In 2015, the company launched its shared-office product, SOHO 3Q, which provides business community and office space to entrepreneurs in Beijing, Shanghai, Hangzhou, Nanjing, Shenzhen, Guangzhou, and Chongqing. Headquartered at Chaowai SOHO in Beijing, by July 2016, the coworking space had 12 spaces in China, five in Beijing and seven in Shanghai. SOHO China first contemplated the idea of a co-working space in August 2014 in line with other companies taking part in the sharing economy, such as Airbnb and Uber. After detailed research on 30 internet companies, real estate tycoon and company chairman, Pan Shiyi announced the 3Q project in January 2015. Considered to be "Act 3" for the company, the initiative is meant to also cater to a large number of small- and medium-sized companies that no longer rent long-term office space and instead prefer to rent for a week, a month or half a year. The first two spaces–Wangjing 3Q in Beijing and Fuxing 3Q in Shanghai–opened on February 1, 2016. At that time, 3Q become the largest coworking space in China with about 1500 seats and spurred the subsequent growth of a range of local coworking spaces and options. In April 2016, Guanghualu II 3Q opened in CBD Beijing with more than 3000 seats and Guanghualu II is the largest space of 3Q as the brand's flagship store.

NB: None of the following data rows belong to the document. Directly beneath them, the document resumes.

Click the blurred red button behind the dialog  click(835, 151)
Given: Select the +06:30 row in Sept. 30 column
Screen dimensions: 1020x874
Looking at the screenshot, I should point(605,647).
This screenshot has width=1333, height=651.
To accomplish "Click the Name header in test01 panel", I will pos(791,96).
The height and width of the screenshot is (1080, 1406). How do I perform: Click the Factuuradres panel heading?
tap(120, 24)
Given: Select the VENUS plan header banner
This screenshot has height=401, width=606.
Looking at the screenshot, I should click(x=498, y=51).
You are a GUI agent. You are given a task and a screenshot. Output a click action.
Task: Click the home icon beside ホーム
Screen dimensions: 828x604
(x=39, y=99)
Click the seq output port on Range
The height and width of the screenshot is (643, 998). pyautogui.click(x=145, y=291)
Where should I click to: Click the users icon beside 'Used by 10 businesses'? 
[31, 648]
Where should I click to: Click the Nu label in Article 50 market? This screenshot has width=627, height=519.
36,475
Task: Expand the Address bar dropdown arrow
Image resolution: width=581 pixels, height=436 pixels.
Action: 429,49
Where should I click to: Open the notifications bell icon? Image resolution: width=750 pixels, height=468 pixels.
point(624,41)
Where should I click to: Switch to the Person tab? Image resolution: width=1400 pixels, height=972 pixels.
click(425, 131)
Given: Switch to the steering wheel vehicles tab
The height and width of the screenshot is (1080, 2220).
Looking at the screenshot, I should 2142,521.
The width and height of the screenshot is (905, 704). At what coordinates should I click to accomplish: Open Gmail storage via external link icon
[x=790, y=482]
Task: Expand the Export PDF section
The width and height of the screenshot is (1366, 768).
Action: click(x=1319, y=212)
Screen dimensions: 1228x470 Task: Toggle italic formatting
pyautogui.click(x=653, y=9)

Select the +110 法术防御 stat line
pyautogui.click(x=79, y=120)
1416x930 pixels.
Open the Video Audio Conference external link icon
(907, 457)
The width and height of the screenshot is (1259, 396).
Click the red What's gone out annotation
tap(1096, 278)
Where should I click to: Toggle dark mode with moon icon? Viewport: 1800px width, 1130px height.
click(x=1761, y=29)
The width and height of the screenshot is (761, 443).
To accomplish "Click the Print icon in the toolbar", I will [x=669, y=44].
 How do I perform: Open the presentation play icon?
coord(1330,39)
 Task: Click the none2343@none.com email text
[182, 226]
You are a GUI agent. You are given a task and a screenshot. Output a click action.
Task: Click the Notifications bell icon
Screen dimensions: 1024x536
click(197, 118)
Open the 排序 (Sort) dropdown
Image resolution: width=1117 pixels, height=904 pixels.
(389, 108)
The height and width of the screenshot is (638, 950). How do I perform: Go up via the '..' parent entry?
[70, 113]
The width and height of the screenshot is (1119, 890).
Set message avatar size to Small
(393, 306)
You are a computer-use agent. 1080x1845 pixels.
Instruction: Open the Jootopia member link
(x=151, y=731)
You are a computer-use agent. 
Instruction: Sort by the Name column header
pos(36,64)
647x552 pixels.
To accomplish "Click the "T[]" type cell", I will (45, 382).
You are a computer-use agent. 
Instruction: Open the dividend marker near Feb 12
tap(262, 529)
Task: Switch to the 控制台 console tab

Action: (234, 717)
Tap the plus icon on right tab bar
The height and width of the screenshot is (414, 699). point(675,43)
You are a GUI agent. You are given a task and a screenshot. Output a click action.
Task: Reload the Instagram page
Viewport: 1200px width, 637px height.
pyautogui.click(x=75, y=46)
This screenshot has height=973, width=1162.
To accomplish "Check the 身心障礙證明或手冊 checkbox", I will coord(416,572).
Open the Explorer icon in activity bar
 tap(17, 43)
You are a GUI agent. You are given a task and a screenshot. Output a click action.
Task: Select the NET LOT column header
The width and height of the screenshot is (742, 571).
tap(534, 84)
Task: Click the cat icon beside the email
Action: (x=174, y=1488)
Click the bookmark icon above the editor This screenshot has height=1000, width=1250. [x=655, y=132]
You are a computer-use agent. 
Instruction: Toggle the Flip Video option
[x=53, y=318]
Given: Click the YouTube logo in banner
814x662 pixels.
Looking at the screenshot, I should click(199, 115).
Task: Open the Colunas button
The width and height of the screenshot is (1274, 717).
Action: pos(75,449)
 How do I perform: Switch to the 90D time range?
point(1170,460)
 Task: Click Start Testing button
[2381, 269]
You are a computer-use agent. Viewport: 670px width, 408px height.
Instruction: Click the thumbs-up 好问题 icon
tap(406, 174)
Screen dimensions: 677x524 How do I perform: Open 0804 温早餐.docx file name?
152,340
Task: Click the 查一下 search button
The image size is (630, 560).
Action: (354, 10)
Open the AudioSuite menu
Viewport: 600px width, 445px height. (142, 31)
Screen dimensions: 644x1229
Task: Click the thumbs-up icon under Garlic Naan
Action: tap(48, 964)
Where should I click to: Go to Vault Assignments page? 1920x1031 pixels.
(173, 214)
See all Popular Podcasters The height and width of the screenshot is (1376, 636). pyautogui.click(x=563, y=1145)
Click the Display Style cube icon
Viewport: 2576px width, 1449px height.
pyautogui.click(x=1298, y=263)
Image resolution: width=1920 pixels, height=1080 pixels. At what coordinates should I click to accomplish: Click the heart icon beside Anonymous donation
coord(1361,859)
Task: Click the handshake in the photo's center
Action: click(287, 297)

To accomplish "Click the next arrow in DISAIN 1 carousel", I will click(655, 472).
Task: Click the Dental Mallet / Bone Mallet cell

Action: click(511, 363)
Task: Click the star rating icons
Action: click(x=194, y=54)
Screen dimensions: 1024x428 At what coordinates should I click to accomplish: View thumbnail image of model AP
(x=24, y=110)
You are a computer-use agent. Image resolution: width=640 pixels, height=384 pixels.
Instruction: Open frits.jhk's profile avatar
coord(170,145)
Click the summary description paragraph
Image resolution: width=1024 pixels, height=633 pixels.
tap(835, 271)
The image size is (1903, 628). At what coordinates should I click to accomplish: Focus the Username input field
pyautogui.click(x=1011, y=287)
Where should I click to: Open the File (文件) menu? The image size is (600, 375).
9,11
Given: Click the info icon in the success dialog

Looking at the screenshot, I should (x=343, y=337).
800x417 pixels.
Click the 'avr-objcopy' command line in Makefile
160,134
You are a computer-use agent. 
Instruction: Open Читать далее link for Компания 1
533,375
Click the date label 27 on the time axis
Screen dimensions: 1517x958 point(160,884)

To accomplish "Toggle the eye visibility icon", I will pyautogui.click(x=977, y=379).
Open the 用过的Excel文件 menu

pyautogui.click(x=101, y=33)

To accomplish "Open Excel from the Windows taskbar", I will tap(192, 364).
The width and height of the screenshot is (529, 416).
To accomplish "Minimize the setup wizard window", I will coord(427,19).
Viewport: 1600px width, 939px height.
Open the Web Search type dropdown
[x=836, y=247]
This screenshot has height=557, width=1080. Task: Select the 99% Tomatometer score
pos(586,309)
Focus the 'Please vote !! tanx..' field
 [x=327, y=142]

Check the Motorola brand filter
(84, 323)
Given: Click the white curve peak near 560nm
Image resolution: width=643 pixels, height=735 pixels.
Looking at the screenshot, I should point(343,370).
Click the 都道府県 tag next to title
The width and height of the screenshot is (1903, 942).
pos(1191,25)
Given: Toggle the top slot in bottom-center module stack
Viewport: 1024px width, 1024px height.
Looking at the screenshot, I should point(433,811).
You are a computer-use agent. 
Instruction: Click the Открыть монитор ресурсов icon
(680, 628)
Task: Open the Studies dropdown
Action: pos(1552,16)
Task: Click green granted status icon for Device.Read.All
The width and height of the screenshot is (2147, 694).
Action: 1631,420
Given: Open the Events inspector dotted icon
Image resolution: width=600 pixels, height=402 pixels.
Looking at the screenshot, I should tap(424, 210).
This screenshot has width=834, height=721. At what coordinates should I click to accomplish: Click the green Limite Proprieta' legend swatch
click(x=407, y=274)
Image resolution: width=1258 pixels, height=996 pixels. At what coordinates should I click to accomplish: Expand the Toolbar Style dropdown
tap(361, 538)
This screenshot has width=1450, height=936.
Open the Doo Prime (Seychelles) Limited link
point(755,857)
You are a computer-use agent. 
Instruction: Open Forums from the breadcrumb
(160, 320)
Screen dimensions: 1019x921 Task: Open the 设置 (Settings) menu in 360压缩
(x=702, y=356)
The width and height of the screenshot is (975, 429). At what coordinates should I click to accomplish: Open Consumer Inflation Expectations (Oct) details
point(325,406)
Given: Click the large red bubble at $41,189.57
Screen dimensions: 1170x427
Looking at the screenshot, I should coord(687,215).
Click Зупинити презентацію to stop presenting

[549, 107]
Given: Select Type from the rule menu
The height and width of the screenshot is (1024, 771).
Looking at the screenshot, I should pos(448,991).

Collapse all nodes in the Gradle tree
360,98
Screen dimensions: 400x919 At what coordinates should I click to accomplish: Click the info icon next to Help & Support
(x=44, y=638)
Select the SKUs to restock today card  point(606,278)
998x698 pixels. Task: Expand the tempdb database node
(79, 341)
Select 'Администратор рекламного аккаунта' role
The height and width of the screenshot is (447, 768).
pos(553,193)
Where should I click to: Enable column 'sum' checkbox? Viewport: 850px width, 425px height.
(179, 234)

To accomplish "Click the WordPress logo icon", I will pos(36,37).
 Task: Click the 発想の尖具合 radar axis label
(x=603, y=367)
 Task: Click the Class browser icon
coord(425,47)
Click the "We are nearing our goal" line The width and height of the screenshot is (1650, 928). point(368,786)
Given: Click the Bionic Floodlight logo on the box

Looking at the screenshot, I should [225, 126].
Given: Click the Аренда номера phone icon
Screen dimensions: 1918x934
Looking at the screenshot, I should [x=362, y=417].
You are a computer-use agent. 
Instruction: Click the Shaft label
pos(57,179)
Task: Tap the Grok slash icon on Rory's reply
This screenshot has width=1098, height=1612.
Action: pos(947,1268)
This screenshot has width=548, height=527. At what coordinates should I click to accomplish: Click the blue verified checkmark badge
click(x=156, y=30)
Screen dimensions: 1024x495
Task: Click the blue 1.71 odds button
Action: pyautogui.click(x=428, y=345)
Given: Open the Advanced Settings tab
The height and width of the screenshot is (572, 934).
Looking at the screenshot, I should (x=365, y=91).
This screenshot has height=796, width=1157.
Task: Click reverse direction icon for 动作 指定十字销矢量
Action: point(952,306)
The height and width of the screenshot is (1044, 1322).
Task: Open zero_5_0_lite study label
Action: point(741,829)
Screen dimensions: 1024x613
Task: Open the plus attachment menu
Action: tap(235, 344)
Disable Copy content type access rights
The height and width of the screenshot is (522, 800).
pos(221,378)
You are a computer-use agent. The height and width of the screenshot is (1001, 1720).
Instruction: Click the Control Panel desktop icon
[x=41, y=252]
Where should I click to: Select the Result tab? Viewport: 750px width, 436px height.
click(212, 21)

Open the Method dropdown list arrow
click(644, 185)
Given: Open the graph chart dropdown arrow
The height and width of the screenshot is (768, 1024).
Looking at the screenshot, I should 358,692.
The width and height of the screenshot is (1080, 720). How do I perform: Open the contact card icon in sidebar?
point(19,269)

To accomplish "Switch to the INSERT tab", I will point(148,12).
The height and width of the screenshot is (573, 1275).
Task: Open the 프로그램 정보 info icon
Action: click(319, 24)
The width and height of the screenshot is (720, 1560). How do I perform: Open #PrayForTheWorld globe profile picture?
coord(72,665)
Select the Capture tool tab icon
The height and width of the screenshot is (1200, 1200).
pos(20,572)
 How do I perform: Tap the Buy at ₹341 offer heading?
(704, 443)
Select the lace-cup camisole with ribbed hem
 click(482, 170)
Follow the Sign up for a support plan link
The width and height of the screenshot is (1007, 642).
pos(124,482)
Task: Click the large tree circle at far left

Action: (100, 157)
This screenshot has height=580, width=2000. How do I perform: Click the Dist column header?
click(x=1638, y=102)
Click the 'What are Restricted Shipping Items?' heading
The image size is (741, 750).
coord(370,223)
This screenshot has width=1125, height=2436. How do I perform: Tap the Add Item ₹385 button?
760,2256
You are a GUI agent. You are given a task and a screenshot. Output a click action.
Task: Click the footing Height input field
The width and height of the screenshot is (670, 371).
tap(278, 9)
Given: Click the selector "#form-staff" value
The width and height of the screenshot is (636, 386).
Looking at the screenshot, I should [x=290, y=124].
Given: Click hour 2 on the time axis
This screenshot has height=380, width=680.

==Table of tall buildings==
SOHO China buildings reported in the Skyscraper Center database of the Council on Tall Buildings and Urban Habitat:

| Building | Year | Max height (m/ft) | Floors | City | Function |
|---|---|---|---|---|---|
| The Exchange–SOHO | 2005 | 217 metres (711.9 ft) | 52 | Shanghai | Office |
| Guanghualu SOHO | 2008 | 60 metres (196.9 ft) | 16 | Beijing | Office/retail |
| SOHO Century Plaza | 2012 | - | 24 | Shanghai | Office |
| Galaxy SOHO | 2012 | 67 metres (219.8 ft) | 15 | Beijing | Office/retail |
| Wangjing SOHO T1 | 2014 | 118 metres (387.1 ft) | 25 | Beijing | Office |
| Wangjing SOHO T2 | 2014 | 127 metres (416.7 ft) | 26 | Beijing | Office |
| Wangjing SOHO T3 | 2014 | 200 metres (656.2 ft) | 45 | Beijing | Office |
| Bund SOHO | 2015 | 135.6 metres (444.9 ft) | 31 | Shanghai | Office |
| Hongkou SOHO | 2015 | 133.5 metres (438.0 ft) | 29 | Shanghai | Office |
| SOHO Fuxing Plaza | 2015 | 105 metres (344.5 ft) | 27 | Shanghai | Office |
| SOHO Leeza Tower | 2019 | 207 metres (679.1 ft) | 46 | Beijing | Office |
| Gubei SOHO Tower | 2019 | - | 38 | Shanghai | Office |

==Philanthropy ==
Founded in 2005, the SOHO China Foundation oversees all of the philanthropic activity on behalf of SOHO China. The Foundation's mission is to fund education initiatives that support Chinese students from underserved communities. The Foundation's primary project is the SOHO China Scholarships, a US$100 million initiative to endow financial aid scholarships for Chinese students at top international universities, including Harvard University (July 2014) and Yale University (October 2014). The SOHO China Foundation, through its "Teach for China" program, has previously funded education programs in poor rural areas in China.